[PROBLEM]
Exactly as written, output each of the entries below.

[GIVEN RECORDS]
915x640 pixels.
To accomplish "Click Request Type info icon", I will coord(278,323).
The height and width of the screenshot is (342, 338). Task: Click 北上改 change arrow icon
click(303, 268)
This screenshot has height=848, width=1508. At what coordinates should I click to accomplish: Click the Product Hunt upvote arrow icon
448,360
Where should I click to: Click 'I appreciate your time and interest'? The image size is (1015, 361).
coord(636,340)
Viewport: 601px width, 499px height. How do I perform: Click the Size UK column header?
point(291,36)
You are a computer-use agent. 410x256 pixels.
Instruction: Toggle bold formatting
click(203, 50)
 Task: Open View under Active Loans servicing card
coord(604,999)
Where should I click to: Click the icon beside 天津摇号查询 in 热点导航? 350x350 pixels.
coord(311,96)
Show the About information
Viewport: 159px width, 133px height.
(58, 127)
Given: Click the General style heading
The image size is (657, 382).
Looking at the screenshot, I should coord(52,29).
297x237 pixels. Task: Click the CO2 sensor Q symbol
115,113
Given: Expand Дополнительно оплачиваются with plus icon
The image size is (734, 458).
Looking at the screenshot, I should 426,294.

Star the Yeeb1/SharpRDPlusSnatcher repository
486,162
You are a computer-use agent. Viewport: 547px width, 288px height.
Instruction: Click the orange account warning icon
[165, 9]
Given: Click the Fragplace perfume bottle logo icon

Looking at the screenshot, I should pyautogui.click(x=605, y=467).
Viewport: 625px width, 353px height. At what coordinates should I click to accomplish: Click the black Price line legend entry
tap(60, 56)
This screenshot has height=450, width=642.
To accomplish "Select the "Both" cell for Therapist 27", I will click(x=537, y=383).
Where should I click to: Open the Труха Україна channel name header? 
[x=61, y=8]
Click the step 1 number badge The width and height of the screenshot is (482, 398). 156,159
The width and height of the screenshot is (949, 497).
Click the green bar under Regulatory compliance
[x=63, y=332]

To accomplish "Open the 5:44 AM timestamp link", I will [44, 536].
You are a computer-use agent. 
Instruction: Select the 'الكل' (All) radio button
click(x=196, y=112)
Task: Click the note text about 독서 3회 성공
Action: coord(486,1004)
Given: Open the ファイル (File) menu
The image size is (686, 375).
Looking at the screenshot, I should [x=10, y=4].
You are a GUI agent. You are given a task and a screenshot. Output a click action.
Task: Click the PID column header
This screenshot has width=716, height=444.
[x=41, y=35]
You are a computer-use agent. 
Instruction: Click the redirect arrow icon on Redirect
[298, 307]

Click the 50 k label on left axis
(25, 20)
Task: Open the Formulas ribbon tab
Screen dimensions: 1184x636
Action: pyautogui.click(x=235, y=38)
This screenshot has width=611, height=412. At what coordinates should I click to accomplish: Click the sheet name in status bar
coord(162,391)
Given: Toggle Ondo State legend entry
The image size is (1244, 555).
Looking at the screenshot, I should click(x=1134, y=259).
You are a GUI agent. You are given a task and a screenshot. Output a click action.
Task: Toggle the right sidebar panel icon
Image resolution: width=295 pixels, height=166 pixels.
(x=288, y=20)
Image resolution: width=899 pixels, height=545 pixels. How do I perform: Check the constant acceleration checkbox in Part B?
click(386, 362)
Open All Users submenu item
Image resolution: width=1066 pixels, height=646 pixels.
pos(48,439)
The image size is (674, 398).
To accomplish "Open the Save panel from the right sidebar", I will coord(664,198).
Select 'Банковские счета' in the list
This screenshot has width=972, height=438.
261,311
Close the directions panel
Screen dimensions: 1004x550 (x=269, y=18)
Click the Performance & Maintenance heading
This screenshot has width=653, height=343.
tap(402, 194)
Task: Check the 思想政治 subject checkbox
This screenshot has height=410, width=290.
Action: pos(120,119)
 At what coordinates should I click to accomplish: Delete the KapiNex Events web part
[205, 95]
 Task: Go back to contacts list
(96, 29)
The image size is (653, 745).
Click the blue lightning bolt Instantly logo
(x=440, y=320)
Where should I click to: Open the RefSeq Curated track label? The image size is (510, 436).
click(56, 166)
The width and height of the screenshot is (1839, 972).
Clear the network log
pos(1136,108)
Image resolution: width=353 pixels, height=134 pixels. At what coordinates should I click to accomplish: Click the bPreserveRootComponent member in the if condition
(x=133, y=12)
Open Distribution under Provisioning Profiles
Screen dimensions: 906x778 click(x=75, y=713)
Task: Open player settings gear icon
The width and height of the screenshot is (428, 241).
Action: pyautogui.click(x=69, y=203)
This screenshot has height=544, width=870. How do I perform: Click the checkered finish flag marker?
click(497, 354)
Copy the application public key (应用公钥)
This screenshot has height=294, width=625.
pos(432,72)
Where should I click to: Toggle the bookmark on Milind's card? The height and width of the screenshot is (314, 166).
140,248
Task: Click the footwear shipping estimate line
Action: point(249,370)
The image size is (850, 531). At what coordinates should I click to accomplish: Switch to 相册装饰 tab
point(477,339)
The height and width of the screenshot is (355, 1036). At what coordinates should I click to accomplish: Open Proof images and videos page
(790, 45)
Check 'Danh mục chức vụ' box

[YOUR SOLUTION]
915x640 pixels.
To accomplish "Click Request Type info icon", I will coord(278,323).
The height and width of the screenshot is (342, 338). Task: Click 北上改 change arrow icon
click(303, 268)
This screenshot has height=848, width=1508. At what coordinates should I click to accomplish: Click the Product Hunt upvote arrow icon
448,360
Where should I click to: Click 'I appreciate your time and interest'? The image size is (1015, 361).
coord(636,340)
Viewport: 601px width, 499px height. How do I perform: Click the Size UK column header?
point(291,36)
You are a computer-use agent. 410x256 pixels.
Instruction: Toggle bold formatting
click(203, 50)
 Task: Open View under Active Loans servicing card
coord(604,999)
Where should I click to: Click the icon beside 天津摇号查询 in 热点导航? 350x350 pixels.
coord(311,96)
Show the About information
Viewport: 159px width, 133px height.
(58, 127)
Given: Click the General style heading
The image size is (657, 382).
Looking at the screenshot, I should coord(52,29).
297x237 pixels. Task: Click the CO2 sensor Q symbol
115,113
Given: Expand Дополнительно оплачиваются with plus icon
The image size is (734, 458).
Looking at the screenshot, I should 426,294.

Star the Yeeb1/SharpRDPlusSnatcher repository
486,162
You are a computer-use agent. Viewport: 547px width, 288px height.
Instruction: Click the orange account warning icon
[165, 9]
Given: Click the Fragplace perfume bottle logo icon

Looking at the screenshot, I should pyautogui.click(x=605, y=467).
Viewport: 625px width, 353px height. At what coordinates should I click to accomplish: Click the black Price line legend entry
tap(60, 56)
This screenshot has height=450, width=642.
To accomplish "Select the "Both" cell for Therapist 27", I will click(x=537, y=383).
Where should I click to: Open the Труха Україна channel name header? 
[x=61, y=8]
Click the step 1 number badge The width and height of the screenshot is (482, 398). 156,159
The width and height of the screenshot is (949, 497).
Click the green bar under Regulatory compliance
[x=63, y=332]

To accomplish "Open the 5:44 AM timestamp link", I will [44, 536].
You are a computer-use agent. 
Instruction: Select the 'الكل' (All) radio button
click(x=196, y=112)
Task: Click the note text about 독서 3회 성공
Action: coord(486,1004)
Given: Open the ファイル (File) menu
The image size is (686, 375).
Looking at the screenshot, I should [x=10, y=4].
You are a GUI agent. You are given a task and a screenshot. Output a click action.
Task: Click the PID column header
This screenshot has width=716, height=444.
[x=41, y=35]
You are a computer-use agent. 
Instruction: Click the redirect arrow icon on Redirect
[298, 307]

Click the 50 k label on left axis
(25, 20)
Task: Open the Formulas ribbon tab
Screen dimensions: 1184x636
Action: pyautogui.click(x=235, y=38)
This screenshot has width=611, height=412. At what coordinates should I click to accomplish: Click the sheet name in status bar
coord(162,391)
Given: Toggle Ondo State legend entry
The image size is (1244, 555).
Looking at the screenshot, I should click(x=1134, y=259).
You are a GUI agent. You are given a task and a screenshot. Output a click action.
Task: Toggle the right sidebar panel icon
Image resolution: width=295 pixels, height=166 pixels.
(x=288, y=20)
Image resolution: width=899 pixels, height=545 pixels. How do I perform: Check the constant acceleration checkbox in Part B?
click(386, 362)
Open All Users submenu item
Image resolution: width=1066 pixels, height=646 pixels.
pos(48,439)
The image size is (674, 398).
To accomplish "Open the Save panel from the right sidebar", I will coord(664,198).
Select 'Банковские счета' in the list
This screenshot has width=972, height=438.
261,311
Close the directions panel
Screen dimensions: 1004x550 (x=269, y=18)
Click the Performance & Maintenance heading
This screenshot has width=653, height=343.
tap(402, 194)
Task: Check the 思想政治 subject checkbox
This screenshot has height=410, width=290.
Action: pos(120,119)
 At what coordinates should I click to accomplish: Delete the KapiNex Events web part
[205, 95]
 Task: Go back to contacts list
(96, 29)
The image size is (653, 745).
Click the blue lightning bolt Instantly logo
(x=440, y=320)
Where should I click to: Open the RefSeq Curated track label? The image size is (510, 436).
click(56, 166)
The width and height of the screenshot is (1839, 972).
Clear the network log
pos(1136,108)
Image resolution: width=353 pixels, height=134 pixels. At what coordinates should I click to accomplish: Click the bPreserveRootComponent member in the if condition
(x=133, y=12)
Open Distribution under Provisioning Profiles
Screen dimensions: 906x778 click(x=75, y=713)
Task: Open player settings gear icon
The width and height of the screenshot is (428, 241).
Action: pyautogui.click(x=69, y=203)
This screenshot has height=544, width=870. How do I perform: Click the checkered finish flag marker?
click(497, 354)
Copy the application public key (应用公钥)
This screenshot has height=294, width=625.
pos(432,72)
Where should I click to: Toggle the bookmark on Milind's card? The height and width of the screenshot is (314, 166).
140,248
Task: Click the footwear shipping estimate line
Action: point(249,370)
The image size is (850, 531). At what coordinates should I click to accomplish: Switch to 相册装饰 tab
point(477,339)
The height and width of the screenshot is (355, 1036). At what coordinates should I click to accomplish: Open Proof images and videos page
(790, 45)
Check 'Danh mục chức vụ' box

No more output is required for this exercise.